DAVILA takes two files as inputs: a database schema and an optional plain text customization file. Examples of both files are included with the software. When a schema is processed without a customization file DAVILA will create a blue box for each entity, and connect the entities based on their relationships (if specified in the schema). So, if a user is given someone else's database without documentation, she can use DAVILA to create a technical diagram from the schema. The user can then explore the entities in the interface and get a better sense of a new system. The customization file can be completed in an iterative process until the entire system has been documented.

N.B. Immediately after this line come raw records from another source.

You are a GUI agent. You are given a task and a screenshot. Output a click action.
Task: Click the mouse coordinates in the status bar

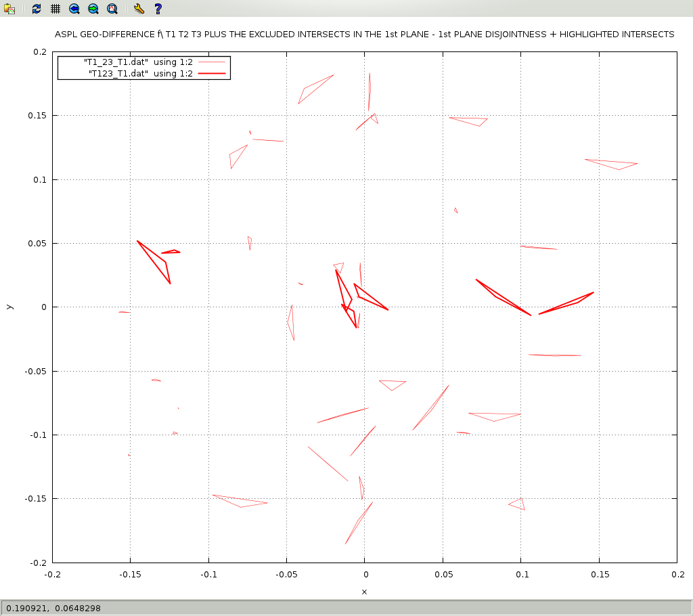tap(53, 608)
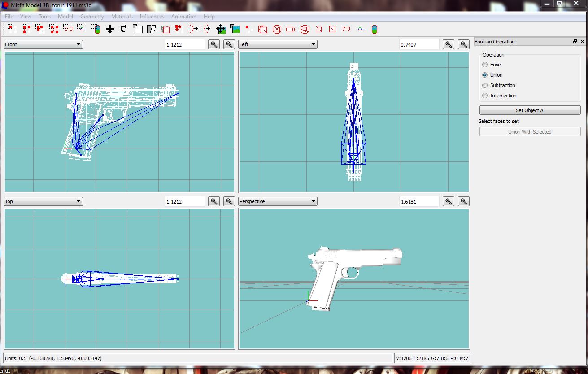Enable the Intersection operation
Image resolution: width=588 pixels, height=374 pixels.
click(485, 96)
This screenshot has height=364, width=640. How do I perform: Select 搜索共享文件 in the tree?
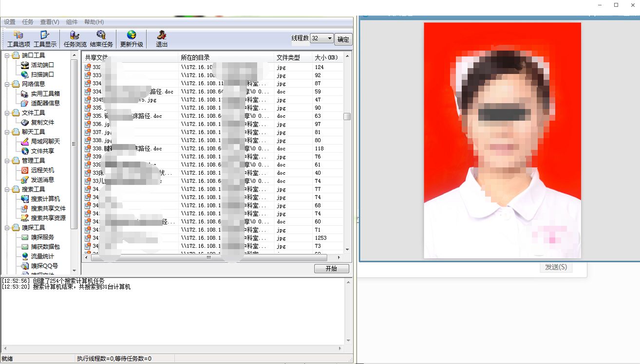click(48, 208)
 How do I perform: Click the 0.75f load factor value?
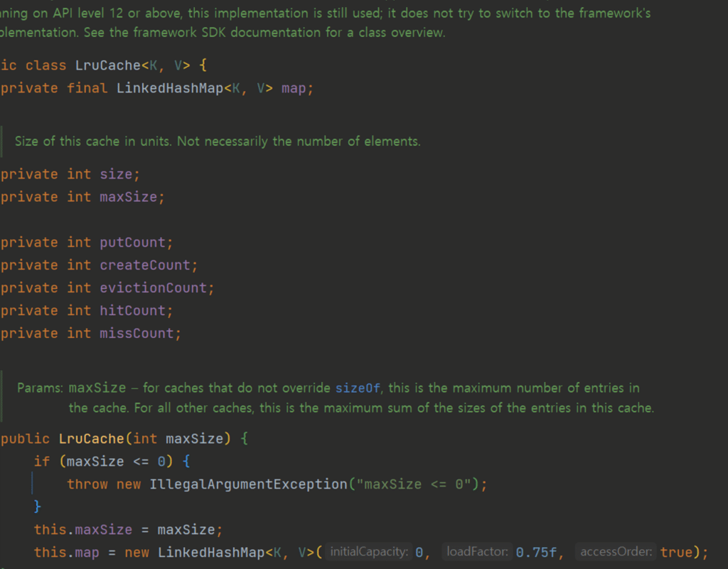coord(539,553)
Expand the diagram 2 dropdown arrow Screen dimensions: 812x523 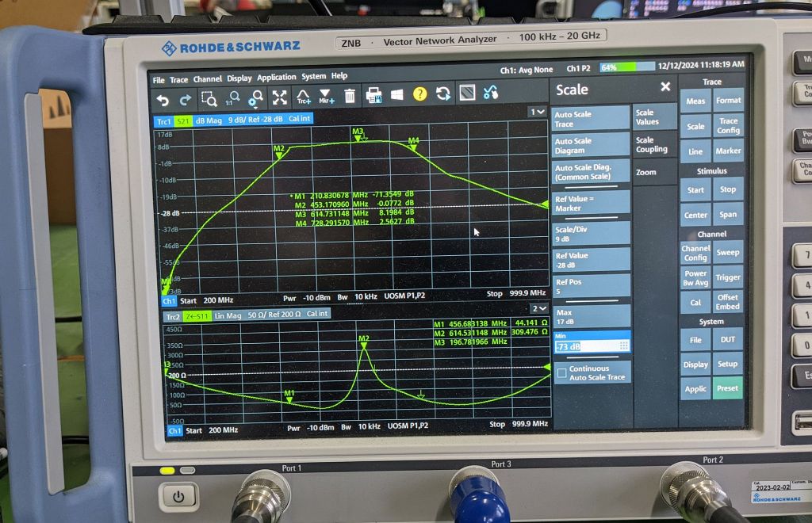(538, 308)
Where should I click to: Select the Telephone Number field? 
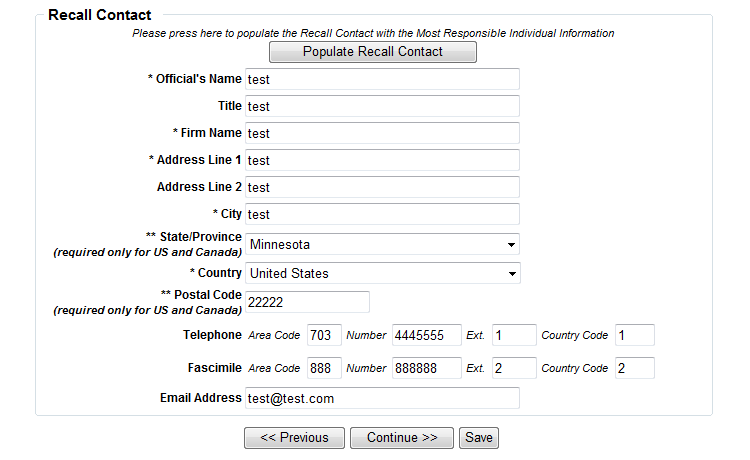pyautogui.click(x=426, y=335)
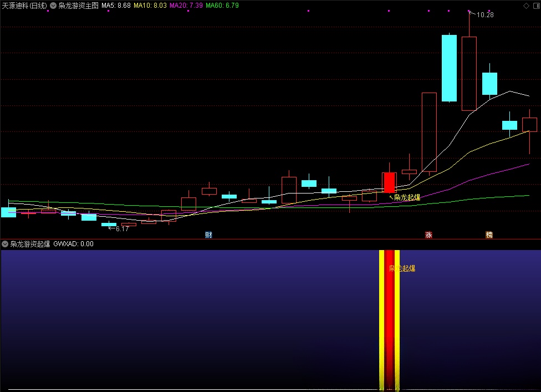541x392 pixels.
Task: Click the GWXAD value readout
Action: click(x=73, y=243)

The customization file is the heart of DAVILA, and what separates it from other database schema visualization software packages. The plain text file allows scholars to annotate the resulting diagram. These annotations begin with basic project metadata, crucial to data curation (Flanders and Muñoz, 2014) : project name, URL, developer names, and the copyright license applied to the diagrams. The customization file allows users to group entities into modules, color code those modules, indicate which entity is central to each module, and provide annotation text for every entity in the database. The annotated text is particularly crucial, describing in a sentence or two the essence of a particular entity and its relationship to the larger database. The color coding and positioning bring order to the diagram, but the annotation gives non-technical team members or peer reviewers a way into the schema.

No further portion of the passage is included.